WORK ITEM: Output the line containing "Task: Select the Act88F gene glyph", then every remaining line of the entries below, exactly as written and with no other text.

##### DATA UNDER STUDY

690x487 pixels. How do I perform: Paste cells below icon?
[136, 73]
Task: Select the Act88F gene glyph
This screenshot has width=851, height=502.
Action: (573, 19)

##########

THE ANSWER:
Task: Select the Act88F gene glyph
This screenshot has width=851, height=502.
Action: (573, 19)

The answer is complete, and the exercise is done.